- What you need to do: Line by line, reproduce the records exactly.
● ● ● ● ● ● ●
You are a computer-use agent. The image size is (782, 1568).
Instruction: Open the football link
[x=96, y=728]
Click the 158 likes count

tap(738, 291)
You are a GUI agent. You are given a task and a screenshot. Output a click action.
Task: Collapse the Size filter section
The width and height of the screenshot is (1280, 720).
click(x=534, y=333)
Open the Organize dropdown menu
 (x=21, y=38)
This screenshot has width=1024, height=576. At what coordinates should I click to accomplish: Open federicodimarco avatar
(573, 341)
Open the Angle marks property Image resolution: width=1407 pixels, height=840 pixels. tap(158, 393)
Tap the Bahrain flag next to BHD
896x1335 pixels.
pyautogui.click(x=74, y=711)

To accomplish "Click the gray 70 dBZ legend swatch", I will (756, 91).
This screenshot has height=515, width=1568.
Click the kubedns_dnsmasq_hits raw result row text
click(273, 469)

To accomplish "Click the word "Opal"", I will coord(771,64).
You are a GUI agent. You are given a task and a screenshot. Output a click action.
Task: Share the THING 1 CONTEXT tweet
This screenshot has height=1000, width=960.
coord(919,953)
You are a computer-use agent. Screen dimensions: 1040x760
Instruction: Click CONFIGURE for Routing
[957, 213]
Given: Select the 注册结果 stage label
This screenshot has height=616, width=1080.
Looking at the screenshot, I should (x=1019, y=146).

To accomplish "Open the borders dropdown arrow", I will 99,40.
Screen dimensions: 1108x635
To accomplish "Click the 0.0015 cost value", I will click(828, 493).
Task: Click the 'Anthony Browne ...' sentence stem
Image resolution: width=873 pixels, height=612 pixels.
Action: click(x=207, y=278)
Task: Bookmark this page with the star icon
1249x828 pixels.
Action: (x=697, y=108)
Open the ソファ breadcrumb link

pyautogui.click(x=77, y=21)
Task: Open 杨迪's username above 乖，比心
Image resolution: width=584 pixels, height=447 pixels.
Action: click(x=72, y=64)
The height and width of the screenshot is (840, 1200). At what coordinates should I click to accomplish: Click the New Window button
● ● ● ● ● ● ●
- Answer to the exercise:
You are a computer-use agent. The image size is (782, 1568).
Instruction: Open the football link
[x=96, y=728]
Click the 158 likes count

tap(738, 291)
You are a GUI agent. You are given a task and a screenshot. Output a click action.
Task: Collapse the Size filter section
The width and height of the screenshot is (1280, 720).
click(x=534, y=333)
Open the Organize dropdown menu
 (x=21, y=38)
This screenshot has width=1024, height=576. At what coordinates should I click to accomplish: Open federicodimarco avatar
(573, 341)
Open the Angle marks property Image resolution: width=1407 pixels, height=840 pixels. tap(158, 393)
Tap the Bahrain flag next to BHD
896x1335 pixels.
pyautogui.click(x=74, y=711)

To accomplish "Click the gray 70 dBZ legend swatch", I will (756, 91).
This screenshot has height=515, width=1568.
Click the kubedns_dnsmasq_hits raw result row text
click(273, 469)

To accomplish "Click the word "Opal"", I will coord(771,64).
You are a GUI agent. You are given a task and a screenshot. Output a click action.
Task: Share the THING 1 CONTEXT tweet
This screenshot has height=1000, width=960.
coord(919,953)
You are a computer-use agent. Screen dimensions: 1040x760
Instruction: Click CONFIGURE for Routing
[957, 213]
Given: Select the 注册结果 stage label
This screenshot has height=616, width=1080.
Looking at the screenshot, I should (x=1019, y=146).

To accomplish "Open the borders dropdown arrow", I will 99,40.
Screen dimensions: 1108x635
To accomplish "Click the 0.0015 cost value", I will click(828, 493).
Task: Click the 'Anthony Browne ...' sentence stem
Image resolution: width=873 pixels, height=612 pixels.
Action: click(x=207, y=278)
Task: Bookmark this page with the star icon
1249x828 pixels.
Action: (x=697, y=108)
Open the ソファ breadcrumb link

pyautogui.click(x=77, y=21)
Task: Open 杨迪's username above 乖，比心
Image resolution: width=584 pixels, height=447 pixels.
Action: click(x=72, y=64)
The height and width of the screenshot is (840, 1200). At what coordinates should I click to accomplish: Click the New Window button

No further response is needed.